Thanks for posting this. I don’t think the results look so good either and GWA I agree with you that nothing so far has proven effective for SPMS or PPMS.
I don’t know if this article will help in the interpretation of the results, but I saw it during the free access to the MS Journal (available through April) and thought it may help a little.
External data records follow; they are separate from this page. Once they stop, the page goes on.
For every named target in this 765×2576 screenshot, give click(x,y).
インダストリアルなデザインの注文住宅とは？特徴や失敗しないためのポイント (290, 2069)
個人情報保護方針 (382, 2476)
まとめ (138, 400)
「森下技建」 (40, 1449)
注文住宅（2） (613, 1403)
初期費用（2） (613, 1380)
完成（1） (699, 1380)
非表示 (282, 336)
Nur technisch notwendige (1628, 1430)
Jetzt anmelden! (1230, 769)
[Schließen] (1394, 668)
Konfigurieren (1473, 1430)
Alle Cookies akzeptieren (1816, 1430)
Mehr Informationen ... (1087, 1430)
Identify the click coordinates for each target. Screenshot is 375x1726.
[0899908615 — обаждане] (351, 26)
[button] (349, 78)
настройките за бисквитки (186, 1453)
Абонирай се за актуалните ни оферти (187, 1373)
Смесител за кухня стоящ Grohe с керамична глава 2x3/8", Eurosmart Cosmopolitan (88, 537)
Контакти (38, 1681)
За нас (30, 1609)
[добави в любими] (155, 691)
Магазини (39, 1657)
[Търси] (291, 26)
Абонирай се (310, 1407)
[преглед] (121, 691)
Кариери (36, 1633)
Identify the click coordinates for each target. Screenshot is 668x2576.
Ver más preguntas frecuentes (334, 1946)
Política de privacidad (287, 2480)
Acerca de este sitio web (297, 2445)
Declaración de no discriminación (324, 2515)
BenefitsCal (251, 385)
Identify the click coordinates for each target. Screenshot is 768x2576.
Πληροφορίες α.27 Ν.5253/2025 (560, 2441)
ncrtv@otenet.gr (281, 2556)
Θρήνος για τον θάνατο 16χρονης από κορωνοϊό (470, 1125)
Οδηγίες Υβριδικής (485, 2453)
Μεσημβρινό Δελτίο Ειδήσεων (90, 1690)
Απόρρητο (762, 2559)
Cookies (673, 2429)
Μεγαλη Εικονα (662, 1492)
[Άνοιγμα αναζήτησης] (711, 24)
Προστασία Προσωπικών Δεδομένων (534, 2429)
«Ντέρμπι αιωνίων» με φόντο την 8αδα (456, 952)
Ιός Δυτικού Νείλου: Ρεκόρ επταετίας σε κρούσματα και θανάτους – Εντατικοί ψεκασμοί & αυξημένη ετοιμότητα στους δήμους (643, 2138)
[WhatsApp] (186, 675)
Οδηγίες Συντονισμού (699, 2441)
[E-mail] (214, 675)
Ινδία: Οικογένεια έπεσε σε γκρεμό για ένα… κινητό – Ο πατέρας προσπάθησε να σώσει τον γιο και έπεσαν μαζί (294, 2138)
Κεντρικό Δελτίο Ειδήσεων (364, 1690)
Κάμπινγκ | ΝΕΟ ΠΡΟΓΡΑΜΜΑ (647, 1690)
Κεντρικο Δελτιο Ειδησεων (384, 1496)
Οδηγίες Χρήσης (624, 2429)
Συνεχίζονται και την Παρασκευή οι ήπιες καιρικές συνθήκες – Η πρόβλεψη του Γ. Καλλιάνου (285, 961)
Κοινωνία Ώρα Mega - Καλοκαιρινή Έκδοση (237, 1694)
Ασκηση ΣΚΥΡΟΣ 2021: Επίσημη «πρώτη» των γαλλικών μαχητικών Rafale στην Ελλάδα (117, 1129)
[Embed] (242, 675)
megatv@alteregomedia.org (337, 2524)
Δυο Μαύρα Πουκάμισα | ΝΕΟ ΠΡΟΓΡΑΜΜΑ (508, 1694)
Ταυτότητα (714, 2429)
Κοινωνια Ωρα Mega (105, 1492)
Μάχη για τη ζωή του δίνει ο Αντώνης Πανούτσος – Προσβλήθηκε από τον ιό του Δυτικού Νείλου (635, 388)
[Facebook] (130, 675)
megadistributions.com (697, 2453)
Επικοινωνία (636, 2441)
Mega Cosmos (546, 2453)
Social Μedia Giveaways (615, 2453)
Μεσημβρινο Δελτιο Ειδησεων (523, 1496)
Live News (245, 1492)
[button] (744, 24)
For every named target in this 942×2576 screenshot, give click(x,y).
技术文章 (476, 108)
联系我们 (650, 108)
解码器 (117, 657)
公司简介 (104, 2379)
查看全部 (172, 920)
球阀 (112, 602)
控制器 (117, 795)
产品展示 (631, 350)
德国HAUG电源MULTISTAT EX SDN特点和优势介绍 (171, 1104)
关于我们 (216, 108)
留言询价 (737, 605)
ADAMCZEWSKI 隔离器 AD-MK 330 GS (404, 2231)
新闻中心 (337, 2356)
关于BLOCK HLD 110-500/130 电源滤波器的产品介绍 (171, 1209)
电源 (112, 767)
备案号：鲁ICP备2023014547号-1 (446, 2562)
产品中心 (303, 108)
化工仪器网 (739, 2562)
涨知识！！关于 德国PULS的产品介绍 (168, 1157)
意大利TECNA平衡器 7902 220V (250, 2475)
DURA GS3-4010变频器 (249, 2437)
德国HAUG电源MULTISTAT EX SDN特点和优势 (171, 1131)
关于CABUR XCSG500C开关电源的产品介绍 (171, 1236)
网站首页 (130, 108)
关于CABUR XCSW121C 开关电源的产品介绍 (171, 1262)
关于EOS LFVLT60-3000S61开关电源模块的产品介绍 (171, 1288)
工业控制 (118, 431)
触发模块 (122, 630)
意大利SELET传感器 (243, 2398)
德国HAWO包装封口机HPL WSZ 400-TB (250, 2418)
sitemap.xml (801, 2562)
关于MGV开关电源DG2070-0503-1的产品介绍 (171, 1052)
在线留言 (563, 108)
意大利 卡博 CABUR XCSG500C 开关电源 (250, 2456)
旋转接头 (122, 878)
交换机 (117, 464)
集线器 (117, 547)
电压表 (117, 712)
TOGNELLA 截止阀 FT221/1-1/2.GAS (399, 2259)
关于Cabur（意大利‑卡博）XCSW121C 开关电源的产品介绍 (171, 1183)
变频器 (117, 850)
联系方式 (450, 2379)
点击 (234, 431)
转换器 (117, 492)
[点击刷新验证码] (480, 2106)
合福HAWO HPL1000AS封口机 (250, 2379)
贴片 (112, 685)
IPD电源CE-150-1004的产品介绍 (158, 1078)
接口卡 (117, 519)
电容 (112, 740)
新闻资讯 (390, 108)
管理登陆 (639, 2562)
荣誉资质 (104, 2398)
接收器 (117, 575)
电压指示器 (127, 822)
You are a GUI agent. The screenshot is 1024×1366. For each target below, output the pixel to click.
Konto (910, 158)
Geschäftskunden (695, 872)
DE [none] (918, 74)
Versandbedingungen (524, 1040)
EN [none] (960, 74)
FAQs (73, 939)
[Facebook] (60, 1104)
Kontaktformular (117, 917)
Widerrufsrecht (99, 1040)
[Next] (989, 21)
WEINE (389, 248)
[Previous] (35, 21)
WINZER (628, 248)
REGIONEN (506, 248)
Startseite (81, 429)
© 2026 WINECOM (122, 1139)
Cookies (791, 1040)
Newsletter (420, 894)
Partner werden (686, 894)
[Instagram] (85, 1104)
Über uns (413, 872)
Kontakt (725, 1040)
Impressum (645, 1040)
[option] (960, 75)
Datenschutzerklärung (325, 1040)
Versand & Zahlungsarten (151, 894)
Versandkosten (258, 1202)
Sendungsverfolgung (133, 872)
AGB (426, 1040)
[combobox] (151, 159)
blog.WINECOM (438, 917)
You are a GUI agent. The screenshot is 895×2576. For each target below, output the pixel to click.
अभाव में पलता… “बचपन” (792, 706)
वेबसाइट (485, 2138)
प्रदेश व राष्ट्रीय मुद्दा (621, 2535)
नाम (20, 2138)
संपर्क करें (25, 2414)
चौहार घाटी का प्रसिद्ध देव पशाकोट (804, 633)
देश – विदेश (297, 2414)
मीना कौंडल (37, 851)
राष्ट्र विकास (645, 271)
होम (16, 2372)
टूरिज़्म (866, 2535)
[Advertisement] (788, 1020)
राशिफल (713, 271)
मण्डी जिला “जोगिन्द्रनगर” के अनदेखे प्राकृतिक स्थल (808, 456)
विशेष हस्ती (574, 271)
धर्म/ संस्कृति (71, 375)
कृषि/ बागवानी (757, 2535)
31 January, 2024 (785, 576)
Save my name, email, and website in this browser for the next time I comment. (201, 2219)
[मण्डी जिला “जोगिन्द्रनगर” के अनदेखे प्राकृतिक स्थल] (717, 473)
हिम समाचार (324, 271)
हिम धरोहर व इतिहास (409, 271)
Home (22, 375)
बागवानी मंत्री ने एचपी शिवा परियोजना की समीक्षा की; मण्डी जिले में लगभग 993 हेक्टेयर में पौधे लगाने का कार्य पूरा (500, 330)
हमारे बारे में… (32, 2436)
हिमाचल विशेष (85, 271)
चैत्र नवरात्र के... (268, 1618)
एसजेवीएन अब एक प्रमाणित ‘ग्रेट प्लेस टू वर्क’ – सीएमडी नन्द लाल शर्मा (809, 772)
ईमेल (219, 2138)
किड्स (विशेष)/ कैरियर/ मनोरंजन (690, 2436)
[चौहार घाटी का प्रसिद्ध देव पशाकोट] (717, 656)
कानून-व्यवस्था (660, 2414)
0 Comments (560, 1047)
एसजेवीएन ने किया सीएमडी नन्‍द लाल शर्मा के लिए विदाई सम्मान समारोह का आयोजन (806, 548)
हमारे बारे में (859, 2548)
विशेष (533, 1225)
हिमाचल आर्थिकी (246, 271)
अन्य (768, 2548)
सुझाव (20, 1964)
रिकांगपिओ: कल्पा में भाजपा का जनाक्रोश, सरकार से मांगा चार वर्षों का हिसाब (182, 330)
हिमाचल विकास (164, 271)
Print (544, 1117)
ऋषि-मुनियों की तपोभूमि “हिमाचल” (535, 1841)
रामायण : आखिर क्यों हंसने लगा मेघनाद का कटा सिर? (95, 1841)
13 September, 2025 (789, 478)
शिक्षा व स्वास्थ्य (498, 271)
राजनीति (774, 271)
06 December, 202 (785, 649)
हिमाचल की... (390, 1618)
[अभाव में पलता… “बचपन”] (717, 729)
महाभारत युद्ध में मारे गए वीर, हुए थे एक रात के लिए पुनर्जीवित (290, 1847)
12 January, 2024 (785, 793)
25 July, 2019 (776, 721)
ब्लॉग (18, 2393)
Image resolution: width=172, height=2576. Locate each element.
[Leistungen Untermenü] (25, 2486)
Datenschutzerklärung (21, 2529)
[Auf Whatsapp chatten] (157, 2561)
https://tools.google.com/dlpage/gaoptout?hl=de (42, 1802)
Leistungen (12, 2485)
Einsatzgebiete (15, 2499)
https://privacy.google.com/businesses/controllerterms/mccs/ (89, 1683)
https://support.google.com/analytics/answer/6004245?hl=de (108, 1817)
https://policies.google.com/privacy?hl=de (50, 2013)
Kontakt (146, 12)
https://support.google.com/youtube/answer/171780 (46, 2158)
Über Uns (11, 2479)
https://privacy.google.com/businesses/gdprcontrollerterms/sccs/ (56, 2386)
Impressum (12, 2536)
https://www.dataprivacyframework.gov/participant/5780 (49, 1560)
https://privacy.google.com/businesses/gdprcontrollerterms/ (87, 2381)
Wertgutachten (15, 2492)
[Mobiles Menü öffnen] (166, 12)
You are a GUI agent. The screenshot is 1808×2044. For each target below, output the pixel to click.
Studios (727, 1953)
The purpose of the study was to establish a baseline to help assess the risks/benefits of HDIT/ASCT in a clinical trial.
Survival and time to an advanced disease state or progression, of untreated patients with moderately severe multiple sclerosis in a multicenter observational database: relevance for design of a clinical trial for high dose immunosuppressive therapy with autologous hematopoietic stem cell transplantation
Estimated probability of disease progression (increase in EDSS of 1 or more sustained for 180 days) in this sample (EDSS scores of 3.0-5.5 at baseline) was:
· 5% after one year
· 14% after two years
· 22% after three years
· 38% after five years
· 57% after 10 years, and
· More than 80% after 20 years of observation
So, my understanding of this (as one example) is that after 5 years, more than 60% of untreated people
with a baseline EDSS score of 3.0-5.5 would not be expected to experience an increase of 1 or more on the EDSS
. Or conversely, fewer than 40%
of people would be expected to experience an increase of more than 1 on their EDSS
over the course of 5 years or more.
Since more than 50% of the HDIT/ACST trial patients worsened on their EDSS over the course of 5+ years
–a question would seem to be not only were the results disappointing, but was HDIT/ACST possibly detrimental? Although the participants in these studies aren’t exactly comparable I think one has to at least ask the question.
At best, roughly comparing these two different studies, HDIT/ACST doesn’t seem to be any better than “placebo“, at least as far as I understand it.
Other comments or observations anyone?